I risultati della simulazione portano ad avere una situazione sufficientemente indicativa:
– della bontà della rete di terra (scegliendo, rispetto alla zona di generazione della corrente, diversi punti per l’iniezione della corrente di scarica), si riesce a definire le aree equipotenziali dell’impianto e le eventuali zone dell’impianto in cui macroscopicamente i collegamenti della rete di terra non sono stati realizzati o non sono più come previsto a specifica);
– dei valori di disturbo che possono essere trasferiti ai morsetti di I/O dei vari sistemi ed apparati a fronte di eventi di fulminazione, tenendo conto del fattore di scala (determinato rapportando il valore di picco della corrente di fulmine simulato ad un valore medio di corrente di fulmine reale); inoltre, durante la simulazione, vengono effettuate verifiche per stabilire una relazione di proporzionalità tra la corrente di scarica e i valori delle interferenze elettromagnetiche indotte nei circuiti di impianto;
gli interventi da effettuare sull’impiantistica e, eventualmente, sui sistemi per il raggiungimento di un certo margine di compatibilità, a fronte dei suddetti valori medi di disturbo.
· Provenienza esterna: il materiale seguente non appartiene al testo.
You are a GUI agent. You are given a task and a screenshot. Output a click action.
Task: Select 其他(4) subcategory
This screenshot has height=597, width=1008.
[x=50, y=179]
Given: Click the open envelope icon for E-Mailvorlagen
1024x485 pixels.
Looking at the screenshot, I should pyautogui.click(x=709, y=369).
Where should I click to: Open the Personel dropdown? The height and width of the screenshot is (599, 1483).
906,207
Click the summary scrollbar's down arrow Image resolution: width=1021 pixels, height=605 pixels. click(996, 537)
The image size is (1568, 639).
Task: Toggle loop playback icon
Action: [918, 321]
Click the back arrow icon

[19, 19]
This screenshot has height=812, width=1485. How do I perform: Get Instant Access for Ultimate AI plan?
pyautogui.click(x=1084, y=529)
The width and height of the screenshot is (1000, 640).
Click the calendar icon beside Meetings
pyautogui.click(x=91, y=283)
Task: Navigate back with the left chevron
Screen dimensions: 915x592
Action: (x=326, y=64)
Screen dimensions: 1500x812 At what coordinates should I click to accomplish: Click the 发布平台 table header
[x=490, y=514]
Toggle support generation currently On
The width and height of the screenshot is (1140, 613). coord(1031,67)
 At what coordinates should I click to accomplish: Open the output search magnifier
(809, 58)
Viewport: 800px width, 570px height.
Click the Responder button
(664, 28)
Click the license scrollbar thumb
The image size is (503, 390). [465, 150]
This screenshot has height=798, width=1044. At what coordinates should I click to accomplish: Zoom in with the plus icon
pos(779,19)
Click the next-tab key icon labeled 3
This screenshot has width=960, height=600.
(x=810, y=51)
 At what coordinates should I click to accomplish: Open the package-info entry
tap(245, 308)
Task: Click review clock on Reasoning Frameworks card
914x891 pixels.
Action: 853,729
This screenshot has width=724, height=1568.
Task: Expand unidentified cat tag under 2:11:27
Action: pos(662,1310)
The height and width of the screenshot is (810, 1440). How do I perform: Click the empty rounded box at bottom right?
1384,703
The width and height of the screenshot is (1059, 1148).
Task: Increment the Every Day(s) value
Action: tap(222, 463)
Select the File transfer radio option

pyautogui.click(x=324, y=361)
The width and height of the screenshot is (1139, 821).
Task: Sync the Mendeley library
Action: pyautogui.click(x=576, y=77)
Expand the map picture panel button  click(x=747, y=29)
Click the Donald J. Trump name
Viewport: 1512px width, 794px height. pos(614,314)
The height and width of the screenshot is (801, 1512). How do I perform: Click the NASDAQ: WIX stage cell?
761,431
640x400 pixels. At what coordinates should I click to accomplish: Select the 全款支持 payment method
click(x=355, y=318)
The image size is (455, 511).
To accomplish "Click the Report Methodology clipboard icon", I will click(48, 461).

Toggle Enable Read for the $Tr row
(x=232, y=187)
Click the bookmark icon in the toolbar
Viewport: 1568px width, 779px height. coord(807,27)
Obiettivi della simulazione
L’obiettivo non è chiaramente quello di individuare il livello di suscettibilità dei sistemi di automazione (i sistemi installati in un impianto dovrebbero essere già stati qualificati), ne quello di definire con precisione il massimo valore di disturbo a cui potrebbero essere sottoposti gli apparati del sistema. Interessa, invece, avere una certa confidenza che potranno verificarsi, per un certo fulmine, valori di disturbo di una certa entità, visto che il fattore di scala, con riferimento al valore di picco ed al tempo di salita, è conservativo.
Inoltre, obiettivi della simulazione sono:
– la definizione della diversità dei valori di disturbi indotti per le diverse linee di segnali (analogici, digitali, di comunicazione) nelle varie condizioni di funzionamento dell’impianto;
– a parità di tipo di linea di segnale, la diversità di valori di disturbo indotto, a causa della lunghezza del collegamento campo-quadro, del tipo di cavo e della messa a terra dello schermo (cavo schermato, non schermato e se schermato con schermo floating o collegato a terra ad una o entrambe le estremità), delle protezioni dei cavi eventualmente presenti in impianto, del tipo di percorso, del parallelismo con altri tipi di cavi.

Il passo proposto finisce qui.